My News LA: Blood Vessel Defects in Eyes May Foretell Alzheimer’s Disease
In a story published by My News LA, Cedars-Sinai investigators Maya Koronyo-Hamaoui, PhD, associate professor of Neurosurgery and Biomedical Sciences, and Keith L. Black, MD, professor and chair of the Department of Neurosurgery, discussed their study, which showed that the early stages of Alzheimer's disease affect small blood vessels in patients' eyes.
Alzheimer's disease, which may affect more than 5.5 million people in the U.S., according the Alzheimer's Association, is the leading cause of dementia. It is characterized by a severe decline in memory and mental ability serious enough to affect daily life, and there is no cure.
The findings of the study could lead to the early diagnosis of Alzheimer's using the retina, a back-of-the-eye organ that is an extension of the brain and easily accessible for live, noninvasive imaging.

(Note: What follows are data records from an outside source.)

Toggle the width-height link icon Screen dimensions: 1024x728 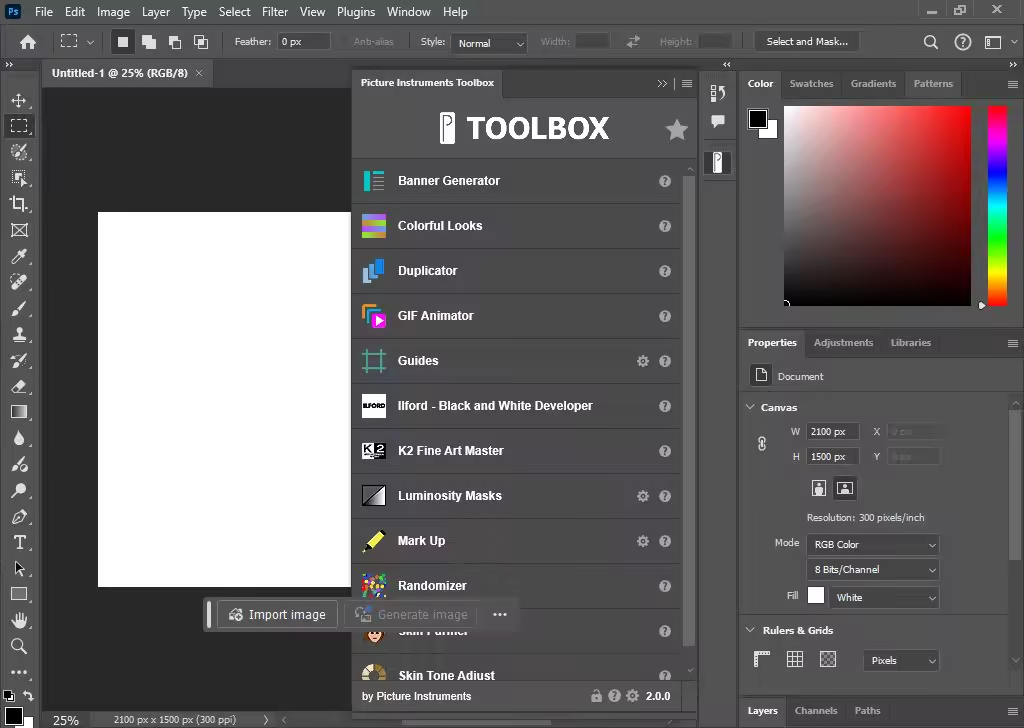761,444
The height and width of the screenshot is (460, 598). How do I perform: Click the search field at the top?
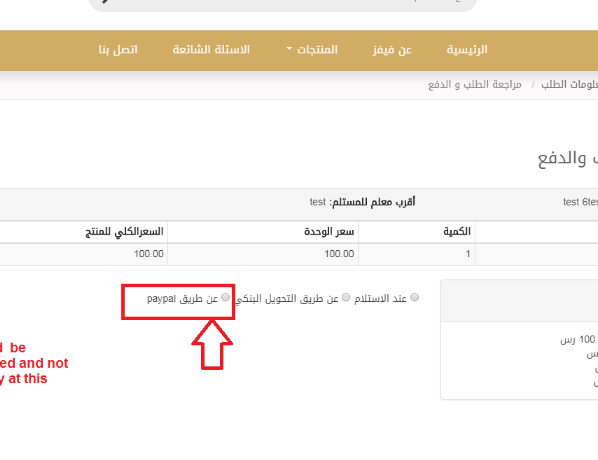283,4
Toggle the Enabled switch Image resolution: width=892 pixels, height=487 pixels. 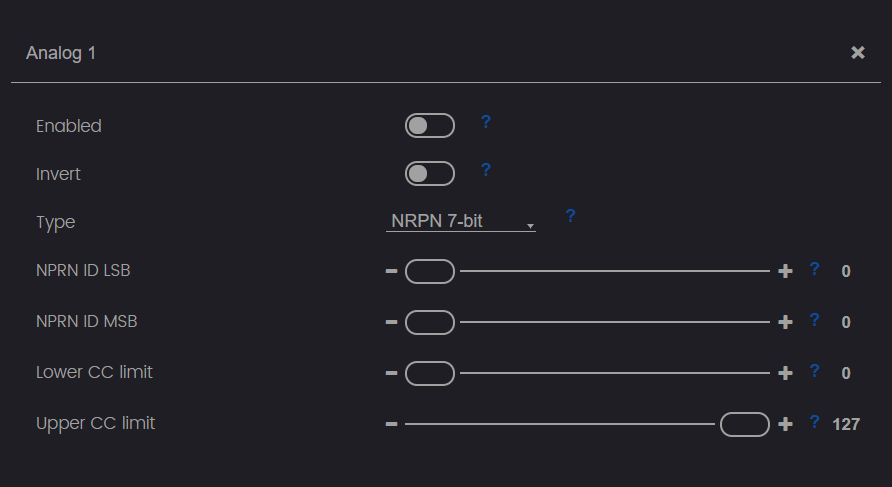[430, 126]
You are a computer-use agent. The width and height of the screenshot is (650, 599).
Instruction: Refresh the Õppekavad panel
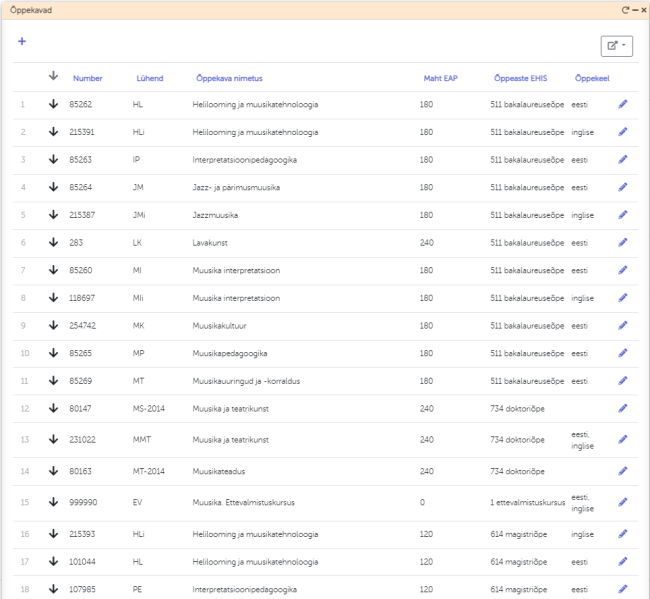625,9
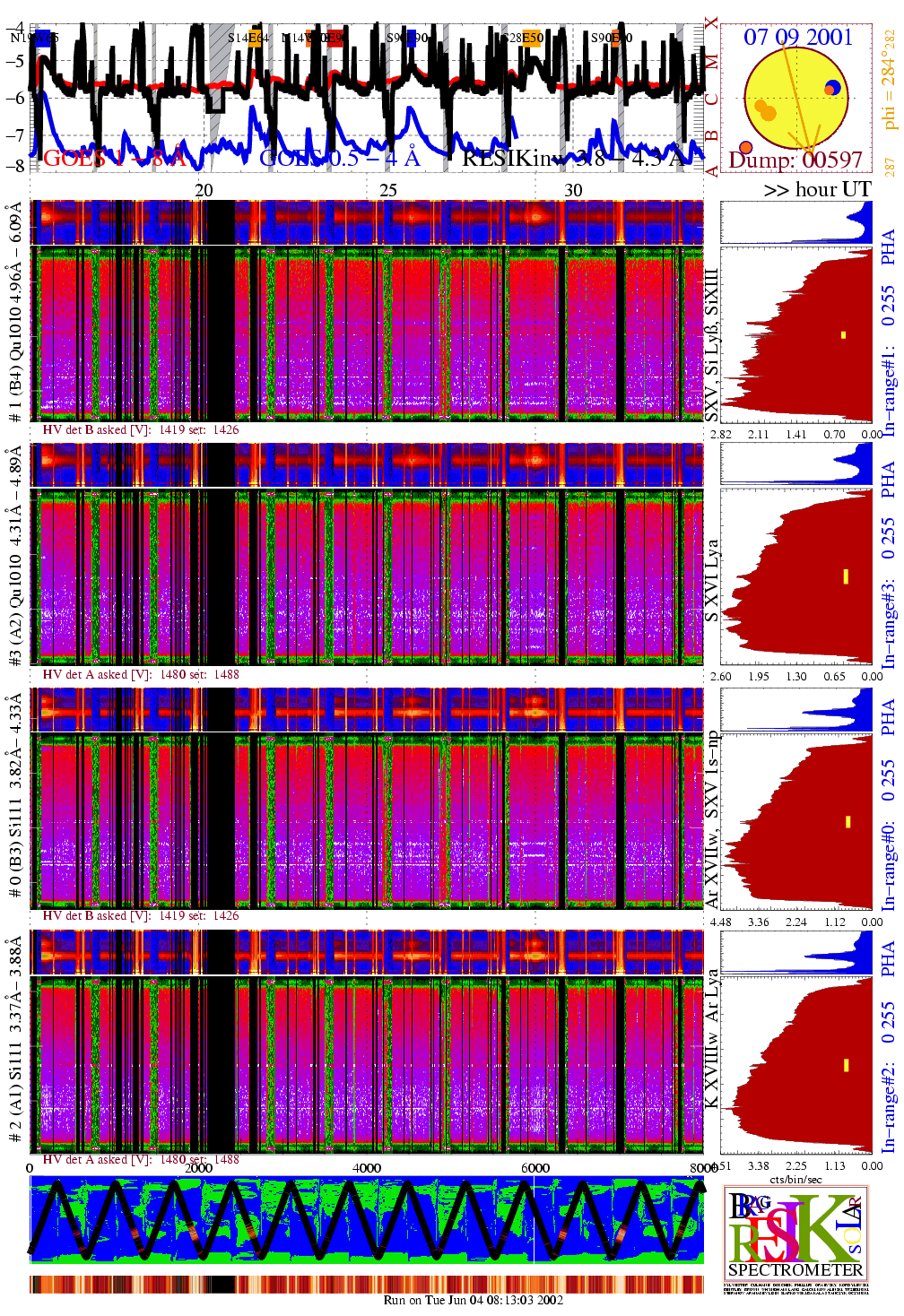The height and width of the screenshot is (1316, 904).
Task: Click the >> hour UT label
Action: pyautogui.click(x=817, y=189)
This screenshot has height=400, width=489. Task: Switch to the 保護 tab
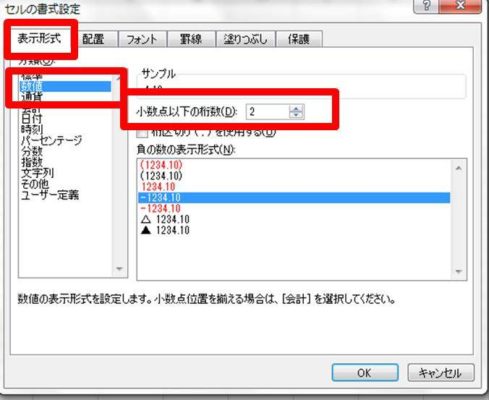point(299,39)
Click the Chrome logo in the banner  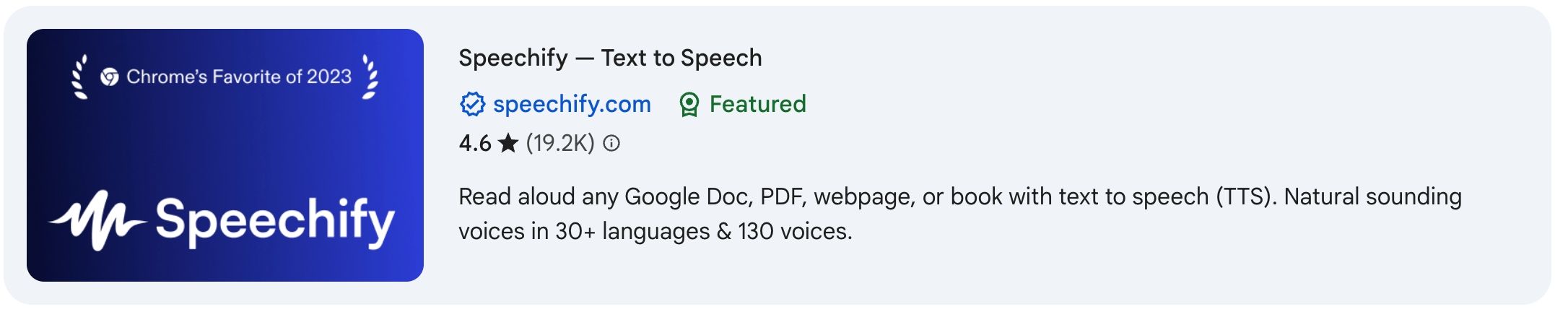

Investigators revealed early molecular and cellular loss in blood vessels, together with an accumulation of amyloid-beta deposits – a buildup of a toxic protein – in retinal blood vessel walls of Alzheimer's patients, explained Koronyo-Hamaoui, who led the study.
"The buildup of this protein in the brain is a signature of Alzheimer's. We were able to map these vascular abnormalities and find that certain regions of the retina were more vulnerable," Koronyo-Hamaoui said in the article.
The abnormalities detected in the study also were found in patients with mild cognitive impairment. Taken together, these findings offer significant insights into how Alzheimer's develops, with major clinical implications, Black said.
"The discovery of abnormalities in retinal blood vessels in patients with mild cognitive impairment holds the potential for diagnosing Alzheimer's years before people show symptoms," Black said in the article. "Such early detection could provide insights into the disease and enable treatments to be created."